Research Atwood, Plath and Dickinson and figure out which poet you are most like. Your similarities could be based on personality traits, like-minded issues you care about, or on themes that arise in one poet’s work that really speak to you. Blog about what you feel is common between you and the poet you have chosen:
Well, to briefly describe what I researched and analyzed about each figures, all three poets write poems in women's perspective. Even though authors do not directly assert that their speakers in their poems are women, as a reader's perspective, I hear from a woman's voice and can tell by use of diction and phrases they embed in their poem. Most of Margaret Atwood's poems have some kind of relation with feminist idea. Other two American poets rather write about death and destitution mostly in woman's perspective.

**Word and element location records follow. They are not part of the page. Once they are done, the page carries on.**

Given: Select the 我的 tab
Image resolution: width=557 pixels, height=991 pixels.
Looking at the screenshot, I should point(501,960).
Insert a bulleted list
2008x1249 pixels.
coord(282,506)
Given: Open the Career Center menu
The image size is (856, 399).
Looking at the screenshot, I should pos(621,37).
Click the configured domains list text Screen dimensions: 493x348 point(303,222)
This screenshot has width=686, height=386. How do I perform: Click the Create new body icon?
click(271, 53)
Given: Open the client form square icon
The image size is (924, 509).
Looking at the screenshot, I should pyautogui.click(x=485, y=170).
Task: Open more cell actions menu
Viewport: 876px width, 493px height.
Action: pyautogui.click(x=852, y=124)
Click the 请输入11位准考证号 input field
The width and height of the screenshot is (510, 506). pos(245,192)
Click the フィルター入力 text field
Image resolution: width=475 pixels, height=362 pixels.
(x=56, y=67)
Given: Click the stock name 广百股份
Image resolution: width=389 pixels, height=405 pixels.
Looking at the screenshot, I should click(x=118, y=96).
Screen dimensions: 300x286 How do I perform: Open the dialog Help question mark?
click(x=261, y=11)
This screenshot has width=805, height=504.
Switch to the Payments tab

Hence, as of male perspective, it is hard to find similarities based on like-minded issues that the poets write about. I neither believe in any feminist ideas nor have any tragic incidents that motivate me to write about. Even though I have hardships that I am barely trudging through, compared to Emily Dickinson or Plath's hardships, they seem nothing. However, I have one similarity with Emily Dickinson's depiction of 'death'. Dickinson's poems like "Because I could not Stop for Death," "I Heard a Fly Buzz When I Died," and "I Felt a Funeral in My Brain," draw the theme of death as inevitable stage of life and a fresh start of eternal life. She portrays 'death' in a dead person's voice in all three poems and indirectly or directly talks about life after death. The similarity I have in common with her idea is that I, too, believe in life after death. Although I am not really a strict believer in Christianity, I believe in the Holy Spirit and Jesus who will guide me to the heaven when I die. Since Dickinson was a Christian, she would have believed in the same thing.